DATA SUPPLIED START

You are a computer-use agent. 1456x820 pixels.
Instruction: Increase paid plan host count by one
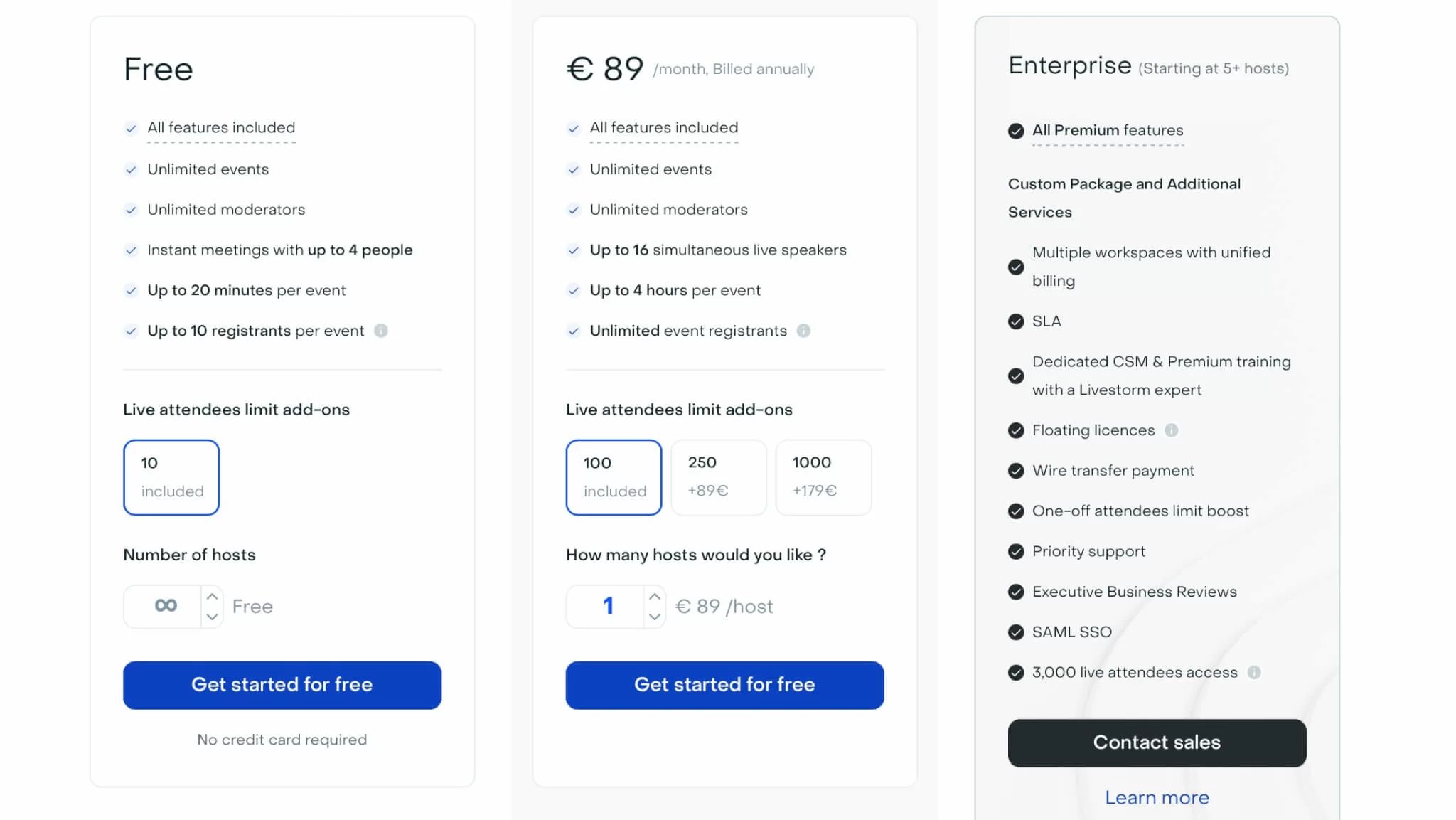click(x=654, y=597)
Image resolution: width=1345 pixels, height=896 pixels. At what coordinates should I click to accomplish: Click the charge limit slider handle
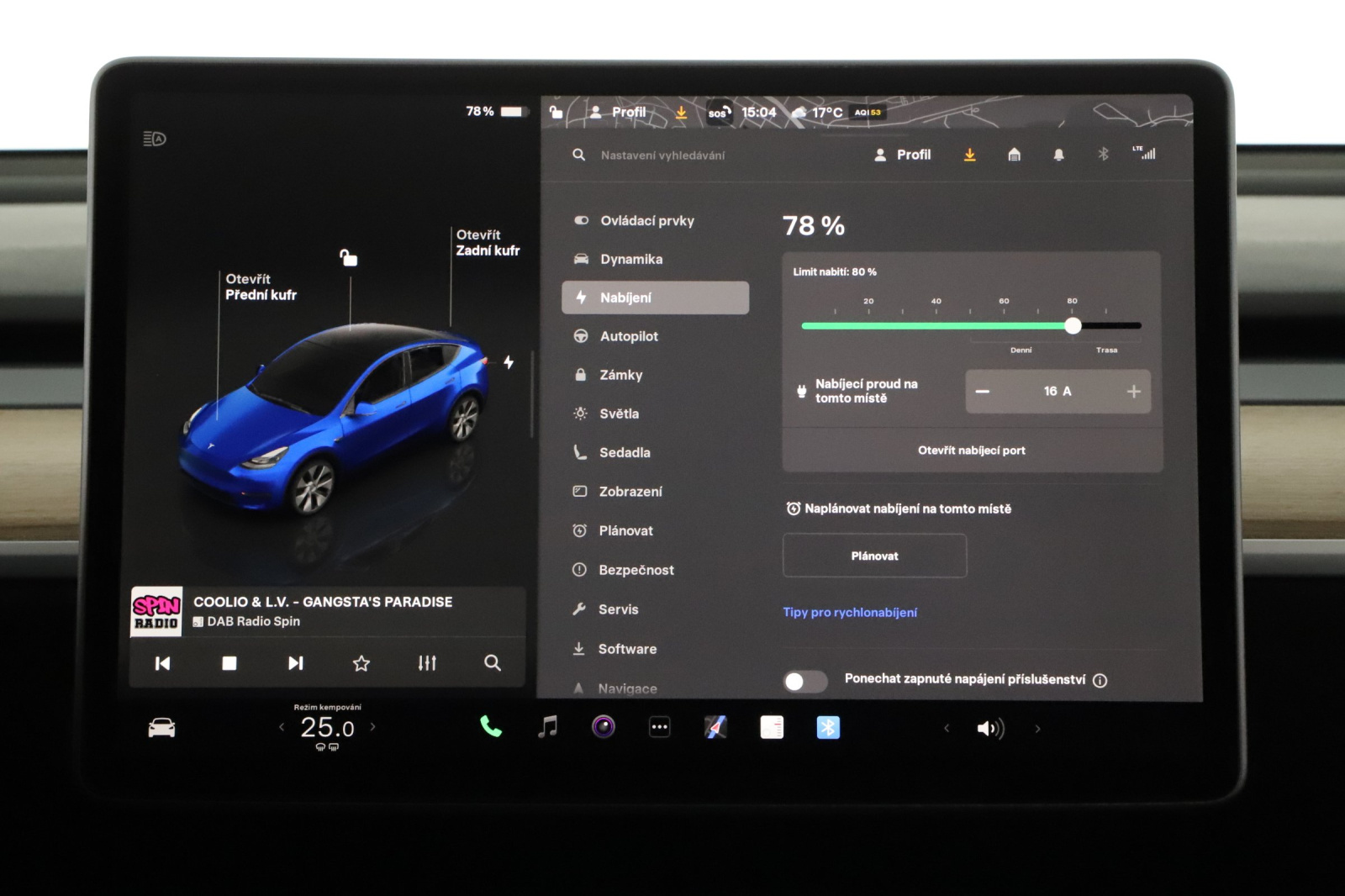point(1073,326)
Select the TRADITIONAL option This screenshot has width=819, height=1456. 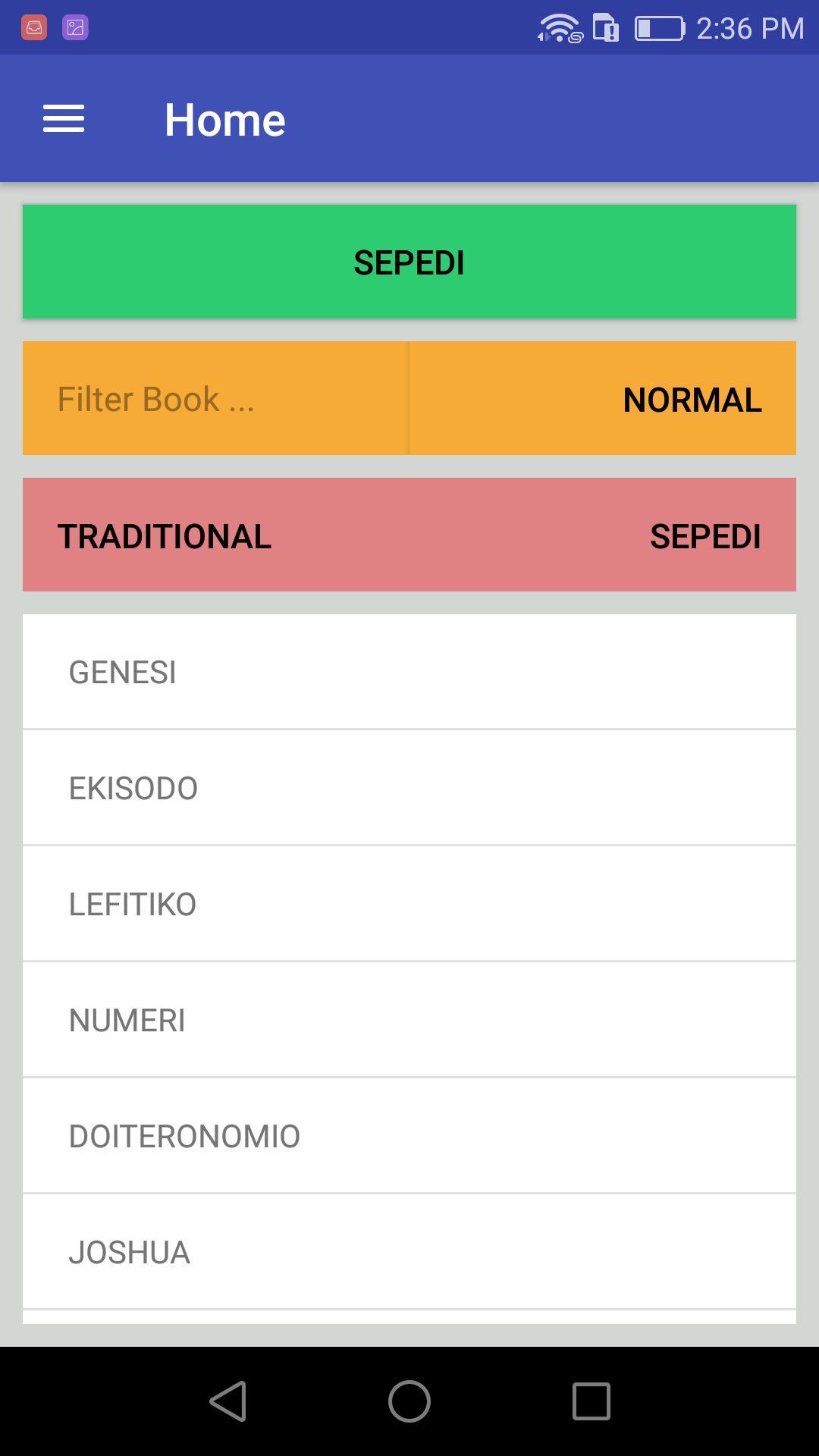click(165, 536)
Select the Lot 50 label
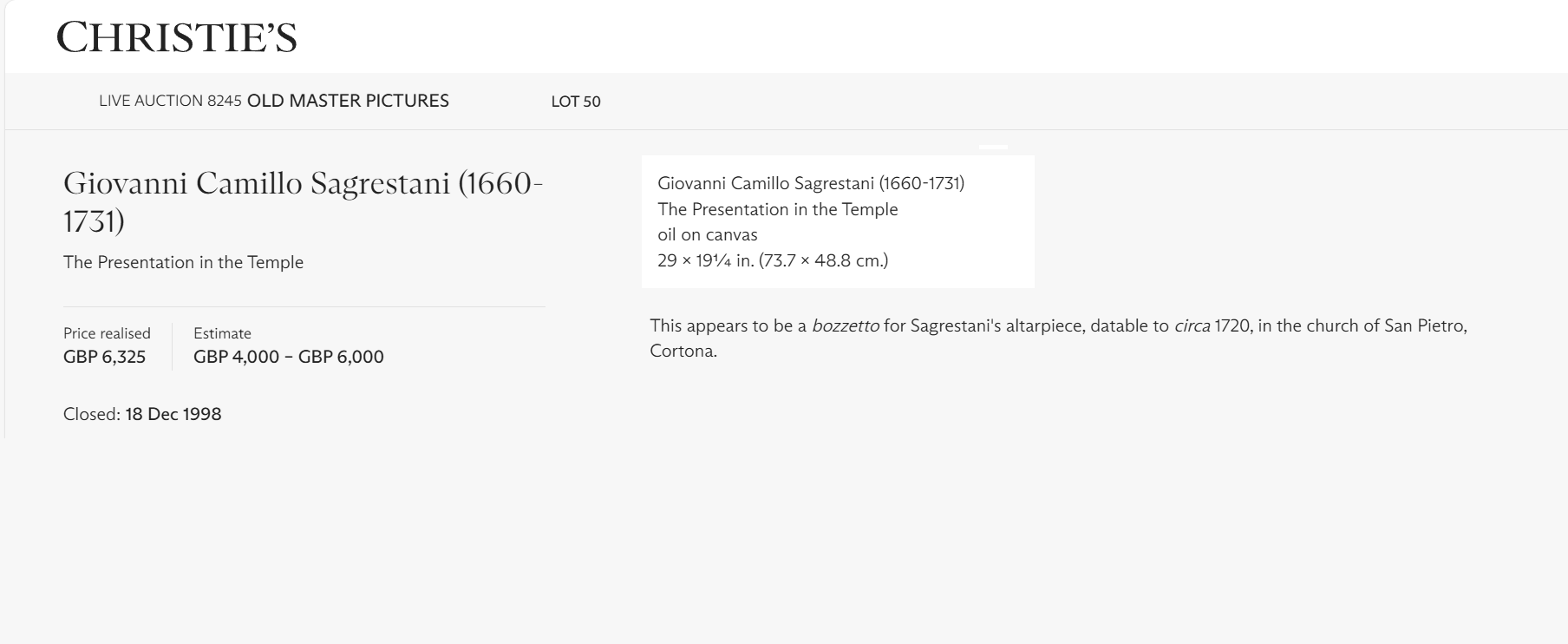Screen dimensions: 1568x644 [x=576, y=102]
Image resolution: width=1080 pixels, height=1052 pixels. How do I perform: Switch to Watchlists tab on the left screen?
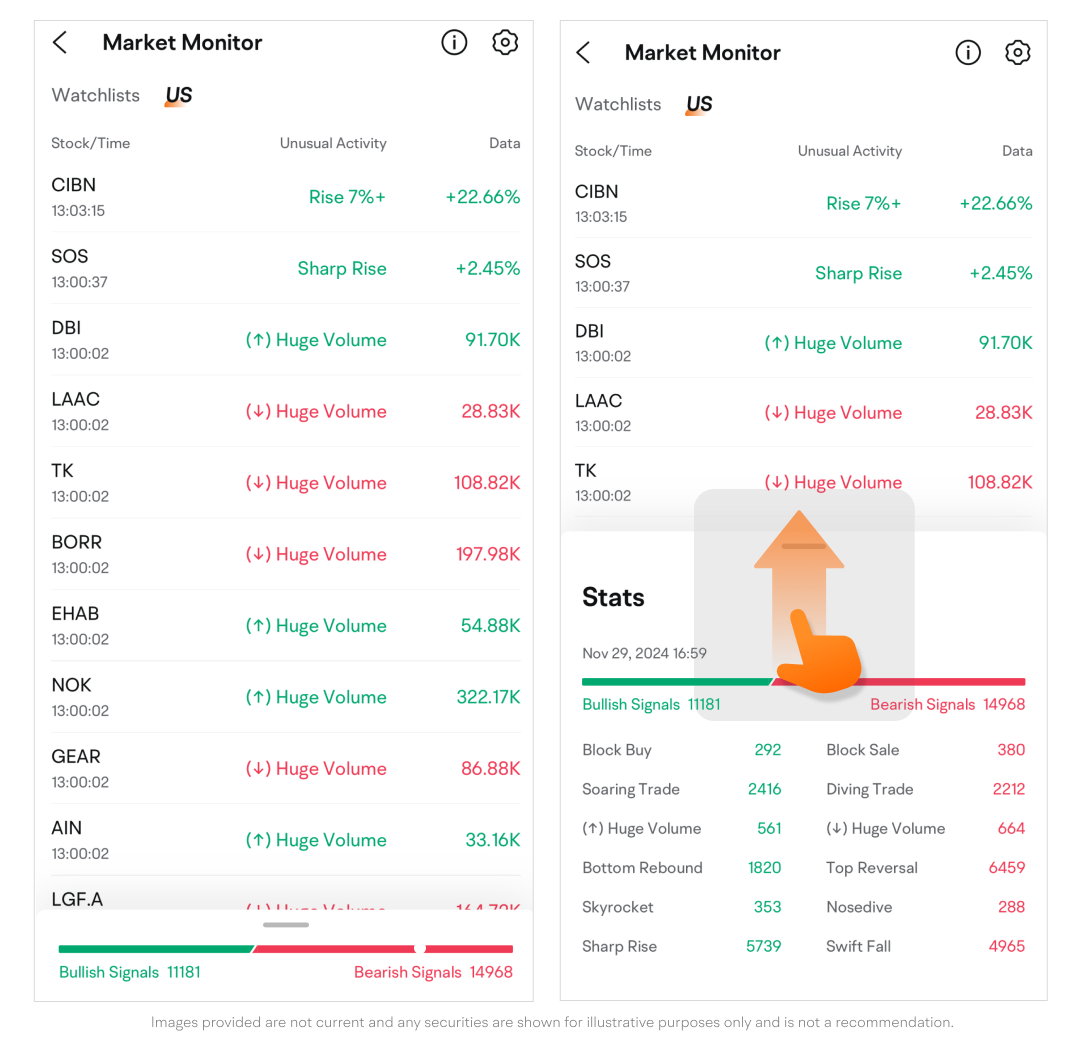(x=96, y=95)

DATA SUPPLIED END

→ TASK DETAILS:
Having located the line with "Image resolution: width=1080", copy it exactly along with every later line through the end of the listing above, but omit the pictures.

→ SOLUTION TO THE PROBLEM:
Image resolution: width=1080 pixels, height=1052 pixels. How do I perform: Switch to Watchlists tab on the left screen?
(x=96, y=95)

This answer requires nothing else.